■ Selected passage:
** START **

The name in the papers?
Corridor 9C.
Described as a “natural anomaly conducive to long-range resonance experiments,” it was classified under NOAA jurisdiction but staffed by private contractors. Corridor 9C was supposedly shut down after a major incident in 1982—though no records of that “incident” exist anywhere outside whistleblower testimony.
What we do have is a memo sent from a top Atlas field scientist that reads:
“They don’t come back the same, if they come back at all.”
That memo was dated six days after a cargo plane with zero storm activity on radar vanished from real-time tracking and reappeared on Cuban airspace scanners... three hours before it left Miami.
You read that right.
The Montauk Connection
You thought the Montauk Chair was just a conspiracy theory, right? A psychic amplifier built in the ’80s to explore time displacement?
Well, here’s a fun fact: one of the early prototype components—a spatial harmonics chamber—was built using materials extracted from Corridor 9C. In other words, the triangle wasn’t a phenomenon they were trying to explain.
It was a power source they were trying to replicate.
That’s why the Bermuda Triangle isn’t just a place. It’s a testbed. A calibration zone. A naturally occurring wormhole… with training wheels.
So Why Don’t People Disappear There Anymore?
Because they don’t need the Triangle now.
Because they’ve perfected it.
The disappearances didn’t stop. They relocated.
You ever hear of the Alaskan Triangle?
The Bass Strait in Australia?
The Devil’s Sea near Japan?
Same patterns.
Same ion signatures.
Same silence from the authorities.
And the Bermuda site? It’s still there—underwater, sealed off, and marked on naval maps as a “communications blackout zone.” No civilian drones allowed. No fishing rights granted. Nothing to see here, folks.
Except maybe the edge of the next war.

** END **

■ Material:
** START **

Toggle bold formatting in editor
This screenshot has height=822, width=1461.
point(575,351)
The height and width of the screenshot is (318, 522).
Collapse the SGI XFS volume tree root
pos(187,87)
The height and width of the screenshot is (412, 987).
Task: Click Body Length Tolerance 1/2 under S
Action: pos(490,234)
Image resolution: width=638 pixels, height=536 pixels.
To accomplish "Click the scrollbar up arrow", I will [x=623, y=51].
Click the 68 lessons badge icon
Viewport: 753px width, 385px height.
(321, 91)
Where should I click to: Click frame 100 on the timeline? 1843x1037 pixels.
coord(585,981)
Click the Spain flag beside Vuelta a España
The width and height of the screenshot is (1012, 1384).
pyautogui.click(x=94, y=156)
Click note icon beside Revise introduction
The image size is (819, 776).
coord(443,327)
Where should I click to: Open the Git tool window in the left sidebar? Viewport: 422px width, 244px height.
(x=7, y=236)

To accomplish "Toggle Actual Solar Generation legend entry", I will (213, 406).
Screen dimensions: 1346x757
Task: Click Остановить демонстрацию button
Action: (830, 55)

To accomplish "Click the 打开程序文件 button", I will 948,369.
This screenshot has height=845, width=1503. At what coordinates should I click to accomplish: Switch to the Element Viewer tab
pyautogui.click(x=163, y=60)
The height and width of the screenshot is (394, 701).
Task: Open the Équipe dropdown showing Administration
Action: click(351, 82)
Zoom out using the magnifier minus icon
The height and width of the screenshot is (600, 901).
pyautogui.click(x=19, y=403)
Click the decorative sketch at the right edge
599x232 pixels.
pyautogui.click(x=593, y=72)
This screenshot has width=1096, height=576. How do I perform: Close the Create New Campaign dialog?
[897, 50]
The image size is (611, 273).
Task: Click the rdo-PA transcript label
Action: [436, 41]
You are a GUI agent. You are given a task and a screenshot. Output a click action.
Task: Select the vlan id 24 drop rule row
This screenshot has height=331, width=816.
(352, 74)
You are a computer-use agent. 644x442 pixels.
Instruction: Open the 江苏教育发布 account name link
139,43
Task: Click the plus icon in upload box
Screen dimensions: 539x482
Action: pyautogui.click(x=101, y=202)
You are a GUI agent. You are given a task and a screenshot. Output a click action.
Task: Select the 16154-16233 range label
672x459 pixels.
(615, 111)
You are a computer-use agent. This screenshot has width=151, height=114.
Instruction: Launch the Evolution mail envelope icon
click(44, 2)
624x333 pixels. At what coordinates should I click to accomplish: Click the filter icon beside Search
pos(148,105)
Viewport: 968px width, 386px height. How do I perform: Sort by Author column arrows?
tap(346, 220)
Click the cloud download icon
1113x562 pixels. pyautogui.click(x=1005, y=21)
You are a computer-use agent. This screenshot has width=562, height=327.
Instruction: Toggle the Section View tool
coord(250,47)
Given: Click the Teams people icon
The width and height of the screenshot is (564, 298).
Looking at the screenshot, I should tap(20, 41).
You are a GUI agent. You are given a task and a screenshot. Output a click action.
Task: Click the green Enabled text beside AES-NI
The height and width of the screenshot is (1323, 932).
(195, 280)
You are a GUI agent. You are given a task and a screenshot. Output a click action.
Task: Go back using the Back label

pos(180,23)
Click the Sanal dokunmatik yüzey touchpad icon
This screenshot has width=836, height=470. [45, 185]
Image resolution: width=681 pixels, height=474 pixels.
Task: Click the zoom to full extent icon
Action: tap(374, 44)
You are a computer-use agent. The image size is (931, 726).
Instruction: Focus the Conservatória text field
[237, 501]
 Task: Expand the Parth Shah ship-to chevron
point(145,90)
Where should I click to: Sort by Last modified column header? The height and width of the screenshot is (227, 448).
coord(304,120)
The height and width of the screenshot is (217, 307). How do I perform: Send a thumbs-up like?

** END **

■ Tasks to carry out:
1. In the Bermuda Triangle passage, how is the Bermuda site marked on naval maps?
2. From the Bermuda Triangle passage, copy verbatim the section that opens with the words containing "It was a power" and closes with "the Alaskan Triangle?".
The records play no part in this work.

■ The answers:
1. As a "communications blackout zone."

2.
It was a power source they were trying to replicate.
That’s why the Bermuda Triangle isn’t just a place. It’s a testbed. A calibration zone. A naturally occurring wormhole… with training wheels.
So Why Don’t People Disappear There Anymore?
Because they don’t need the Triangle now.
Because they’ve perfected it.
The disappearances didn’t stop. They relocated.
You ever hear of the Alaskan Triangle?